L'aglio italiano e' richiesto, ma quello estero costa meno

In Italia la produzione nazionale non copre tutto il fabbisogno e il resto viene importato anche se, in linea di massima, la Gdo cerca di avere un occhio di riguardo per il prodotto "made in Italy". L'Italia nel 2014 ha venduto all'estero la metà del raccolto interno, e ne ha importato altrettanto. All'estero finisce un prodotto certificato e di qualità, mentre quello importato ha un prezzo più basso e relativa qualità inferiore.
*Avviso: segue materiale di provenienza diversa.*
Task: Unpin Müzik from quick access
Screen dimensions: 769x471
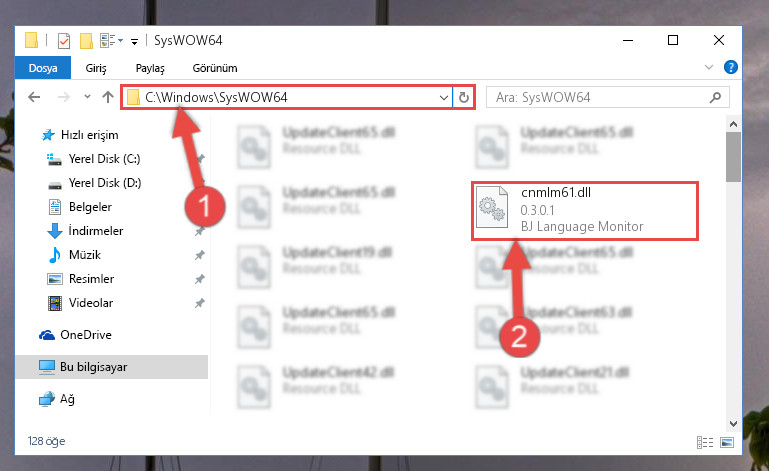Action: point(200,255)
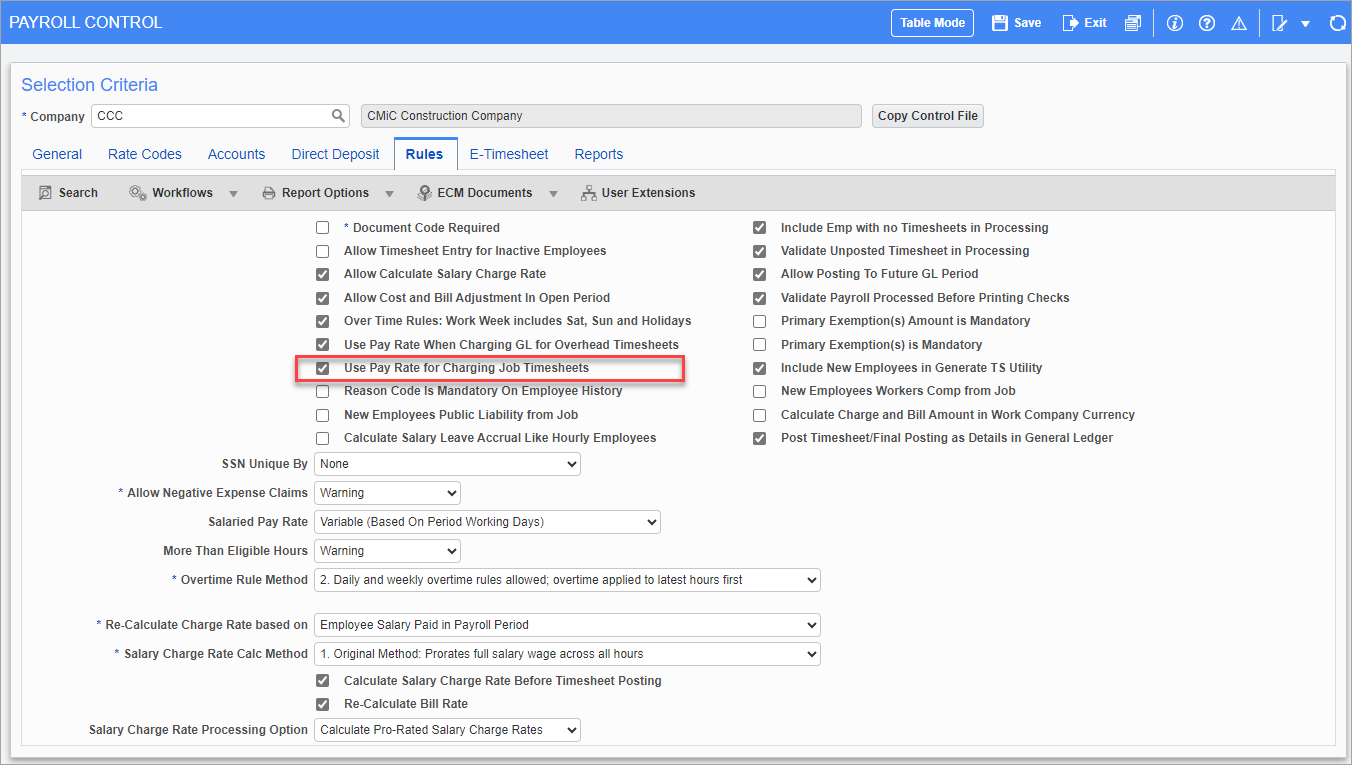Open the E-Timesheet tab
Image resolution: width=1352 pixels, height=765 pixels.
[x=509, y=154]
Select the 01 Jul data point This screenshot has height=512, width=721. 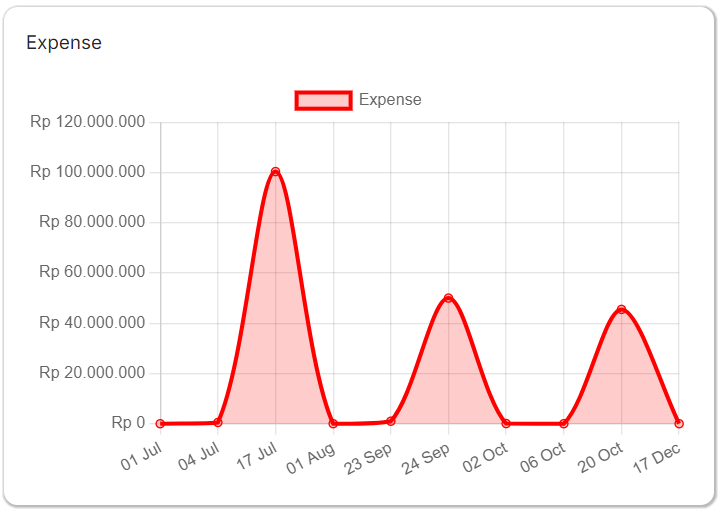[x=160, y=424]
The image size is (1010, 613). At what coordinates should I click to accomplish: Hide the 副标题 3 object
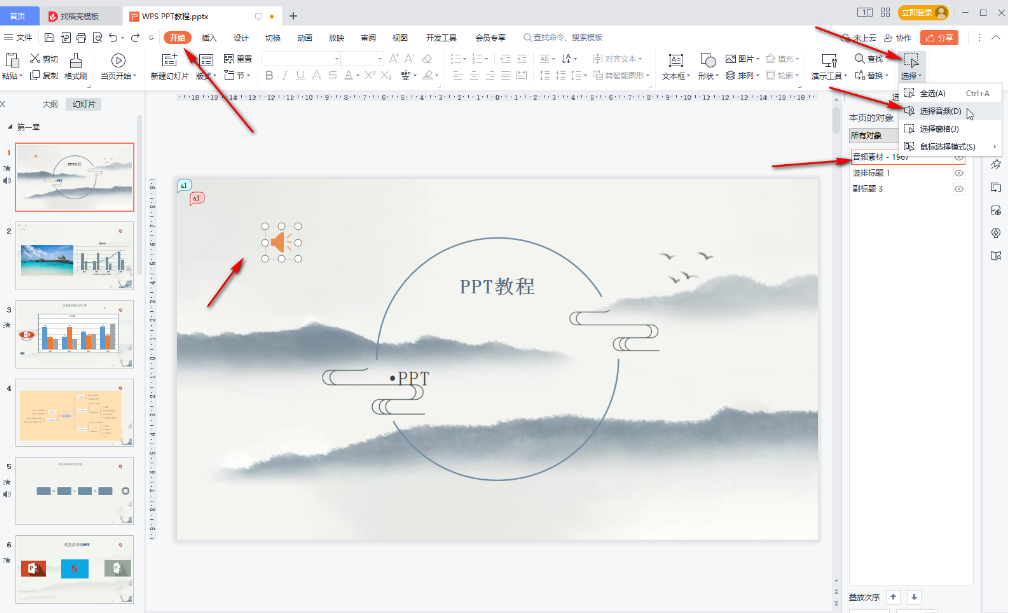(958, 188)
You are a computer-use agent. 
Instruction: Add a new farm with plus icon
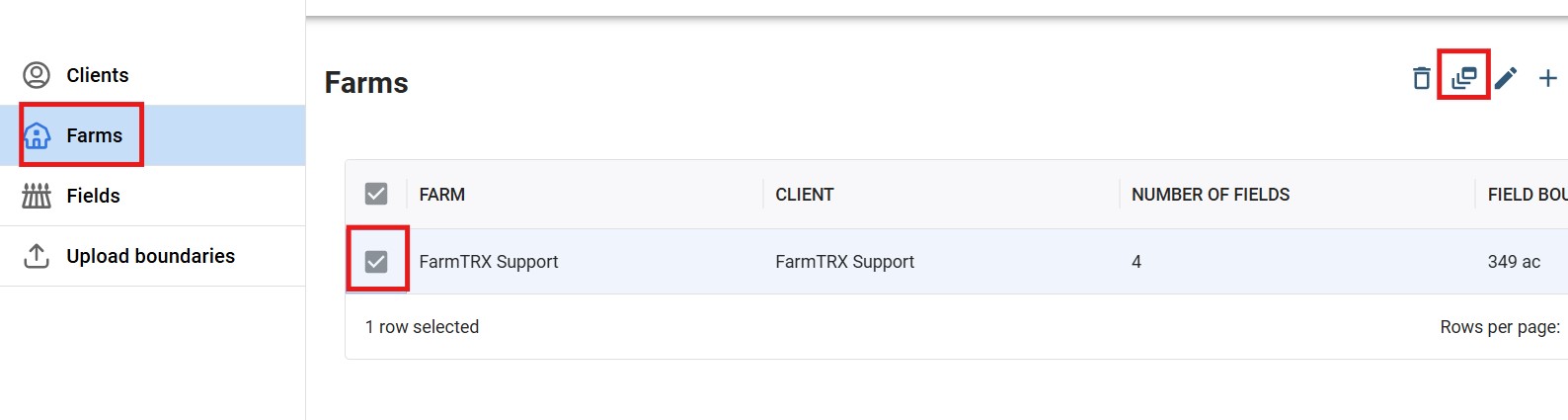[1548, 78]
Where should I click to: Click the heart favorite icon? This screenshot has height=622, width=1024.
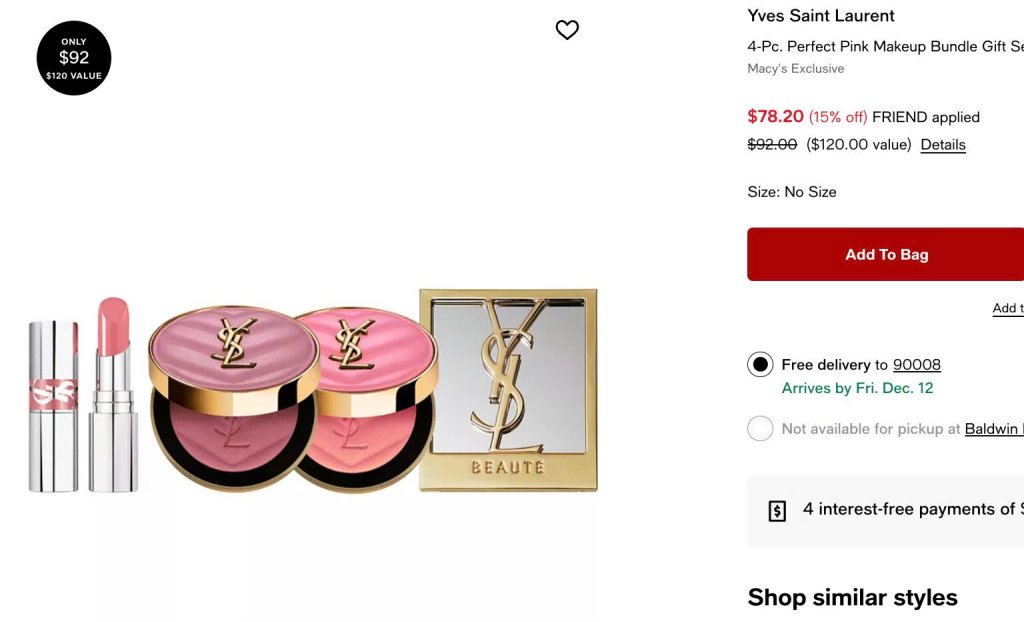click(567, 31)
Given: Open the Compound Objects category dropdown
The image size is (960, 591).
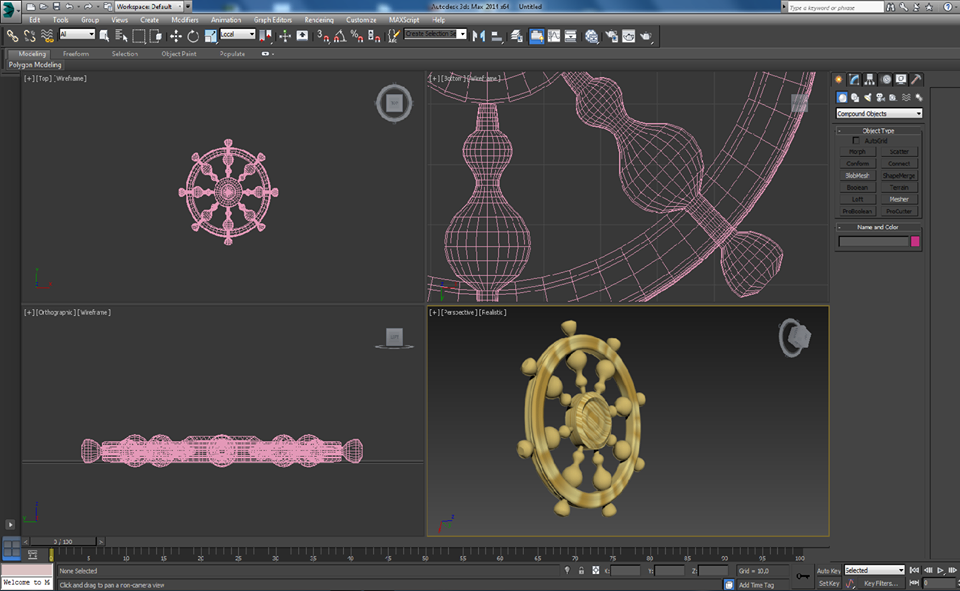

Ettore Navarra, tecnico dell'Azienda Le Aie, fa il punto sulla situazione del prodotto, facente parte della Dop Aglio di Voghiera. "Dal punto di vista quantitativo la produzione è buona e ragioniamo per delle rese, peso essiccato, attorno a 10-12 tonnellate all'ettaro. Circa la qualità, la stagione secca non ha penalizzato le produzioni e abbiamo superato anche qualche problema di fusariosi che c'era stato in alcune partite".


Ettore Navarra

Navarra poi entra nel dettaglio del mercato: "Non è prettamente il mio settore, ma posso dire che in Italia produciamo meno di quanto consumiamo. In linea di massima, quindi, il prodotto nazionale trova sempre posizionamento. Quello che è variabile è il prezzo. Per un prodotto confezionato, di buona qualità, non dovrebbe mai scendere sotto i 2,5 al produttore. Il prodotto estero invece spesso ha prezzi più bassi perché costi di produzione minori (anche grazie a maggiori rese ad ettaro, ndr) e perciò non mancano coloro che vorrebbero livellare verso il basso".



Il tecnico dice che la Gdo presta attenzione alla produzione italiana, mentre non sempre è così attenta al marchio Dop. Anche all'estero il marchio non è così valorizzato come meriterebbe. "Questo deriva dal fatto che il consumatore non è a conoscenza delle differenze. Conosce la Doc dei vini, più o meno, mentre Igp e Dop non le conosce. Sa distinguere il prodotto buono, ed è questa la nostra forza".



Nello scorso mese di marzo, a Sulmona si è tenuto un convegno internazionale sull'aglio (cfr. FreshPlaza del 24/03/2017) per cercare di fare il punto e agire in maniera unitaria. Ad esempio, serve un coordinamento nazionale ed europeo affinché si possa uniformare l'uso dei principi attivi.